--- YOUR GOAL ---
When a line below holds the string "dropdown", show that line.

--- SOURCE DATA ---

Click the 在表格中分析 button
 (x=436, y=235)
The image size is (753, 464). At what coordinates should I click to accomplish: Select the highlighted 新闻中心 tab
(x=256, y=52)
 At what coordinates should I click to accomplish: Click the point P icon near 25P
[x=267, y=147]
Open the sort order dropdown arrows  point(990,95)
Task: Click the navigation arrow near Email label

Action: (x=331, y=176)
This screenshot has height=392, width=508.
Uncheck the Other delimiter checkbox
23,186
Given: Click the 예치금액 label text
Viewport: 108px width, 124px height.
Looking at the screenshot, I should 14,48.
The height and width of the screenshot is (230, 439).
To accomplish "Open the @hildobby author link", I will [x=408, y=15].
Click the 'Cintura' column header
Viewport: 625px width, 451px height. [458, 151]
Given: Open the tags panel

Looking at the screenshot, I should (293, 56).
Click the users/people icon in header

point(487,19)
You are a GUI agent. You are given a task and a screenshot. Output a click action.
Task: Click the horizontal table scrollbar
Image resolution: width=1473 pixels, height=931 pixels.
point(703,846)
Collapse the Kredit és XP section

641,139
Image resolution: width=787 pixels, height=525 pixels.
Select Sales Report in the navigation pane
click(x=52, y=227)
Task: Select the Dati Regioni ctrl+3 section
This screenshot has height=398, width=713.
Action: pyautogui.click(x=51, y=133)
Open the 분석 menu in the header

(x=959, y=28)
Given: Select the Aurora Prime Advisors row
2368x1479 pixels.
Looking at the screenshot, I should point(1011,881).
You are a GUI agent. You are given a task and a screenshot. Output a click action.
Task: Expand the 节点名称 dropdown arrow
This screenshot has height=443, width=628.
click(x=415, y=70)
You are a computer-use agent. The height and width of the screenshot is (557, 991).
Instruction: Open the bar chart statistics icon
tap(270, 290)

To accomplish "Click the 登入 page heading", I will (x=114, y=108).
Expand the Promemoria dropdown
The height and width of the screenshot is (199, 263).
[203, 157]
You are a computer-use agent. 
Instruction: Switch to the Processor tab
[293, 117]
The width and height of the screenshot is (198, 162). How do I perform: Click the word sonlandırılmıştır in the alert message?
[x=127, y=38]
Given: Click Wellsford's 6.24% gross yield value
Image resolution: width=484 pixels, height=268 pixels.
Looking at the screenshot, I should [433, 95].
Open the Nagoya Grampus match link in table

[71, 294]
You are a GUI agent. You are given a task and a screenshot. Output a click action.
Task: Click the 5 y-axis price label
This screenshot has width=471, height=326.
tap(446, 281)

--- PROBLEM SOLUTION ---
Open the sort order dropdown arrows  point(990,95)
Task: Expand the 节点名称 dropdown arrow
Expand the Promemoria dropdown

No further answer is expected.